Friday, December 12, 2008

Books: As I Lay Dying, by William Faulkner

Though this book had a few magical passages, I’m still waiting for the Faulkner bug to bite. Nothing in his oeuvre, thus far, has compared to the sensation of reading his novella The Bear, which I did in high school; since then, I’ve started but not finished The Sound and the Fury, fought through Light in August and Sanctuary, and now finished As I Lay Dying without holding onto anything more than a tone, a dusty hopelessness, a repressed sorrow.

Here, we have a poor Southern family, whose matriarch has died. Her husband is intent on bringing her body back to her family’s home to bury it there, perhaps because he had promised to do it, perhaps because he doesn’t want to pay for the plot to do it locally. There are five children—the pragmatic Cash, a carpenter who builds her coffin himself, outside her window while she’s dying, the child Vardaman, who continually insists “my mother is a fish,” the hot-headed Jewel, who works nights to earn enough money to buy himself a horse and consequently can’t stay awake days to work his own family’s farm, the “curious” Darl, who eventually ends up in a home for the insane, though he seems the most sane of them all, and the girl, Dewey Dell, who finds herself with a pregnancy to be rid of. The five of them, with their father Anse, take to the road with their mother Addie in her coffin on a wagon, traveling day after day toward her hometown. A storm has ruined all the bridges, and the body begins to stink, bringing vultures. Still, Anse refuses to bury her anywhere but her home. All the townspeople they encounter shake their heads, try to talk sense into Anse, but he won’t listen, nor will he eat, nor will he sleep. The family refuses to “be beholden” to anyone, and refuse any greater hospitality than a barn to sleep in.

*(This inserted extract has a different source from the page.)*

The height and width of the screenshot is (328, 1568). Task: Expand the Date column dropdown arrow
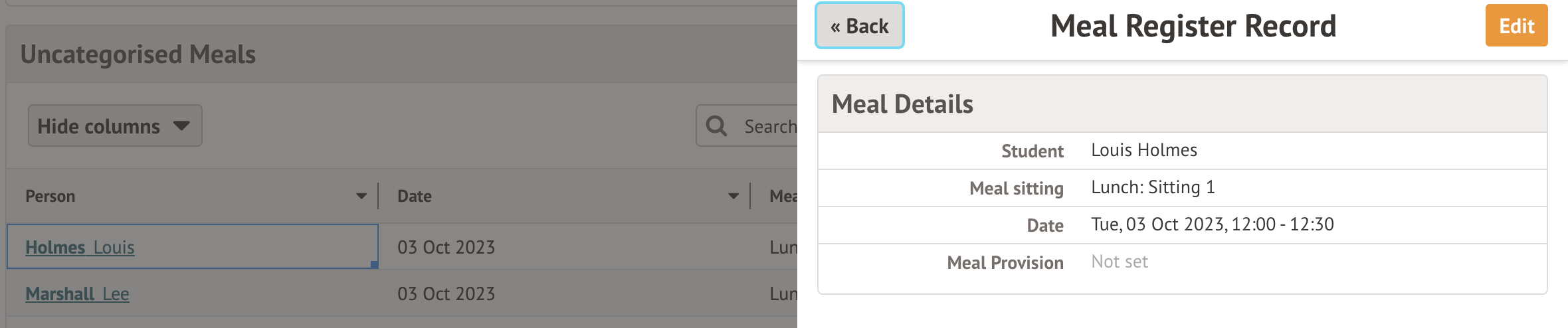pyautogui.click(x=733, y=196)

It’s while sleeping in a barn, when Addie’s been dead eight days, that Darl tries to burn the barn down, to end the mad journey. Instead, Jewel saves the coffin from the flames, and the family presses on—after sending Darl to the asylum. They do eventually reach their destination, and bury the body. Anse immediately finds another woman, and introduces her to his four remaining children; the novel ends there.

I think it’s fair to say that Faulkner is generally esteemed more for his style than his content, but his various narrators and mysticism-infused stream-of-consciousness tends to obfuscate his content, so that tone is the only thing that lasts—a haziness, an uncertainty, a rumor of disgrace. I’ve yet to decide whether this is an achievement or failure. Fame aside, I've yet to decide whether I like it.